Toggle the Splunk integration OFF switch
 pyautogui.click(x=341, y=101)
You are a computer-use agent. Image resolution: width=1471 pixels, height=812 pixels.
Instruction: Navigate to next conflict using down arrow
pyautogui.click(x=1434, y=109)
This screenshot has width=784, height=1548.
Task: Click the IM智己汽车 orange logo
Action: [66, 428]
=-=-=-=-=
Exercise: Reproduce all the records precisely.

Exercise solution:
Toggle the Splunk integration OFF switch
 pyautogui.click(x=341, y=101)
You are a computer-use agent. Image resolution: width=1471 pixels, height=812 pixels.
Instruction: Navigate to next conflict using down arrow
pyautogui.click(x=1434, y=109)
This screenshot has width=784, height=1548.
Task: Click the IM智己汽车 orange logo
Action: [66, 428]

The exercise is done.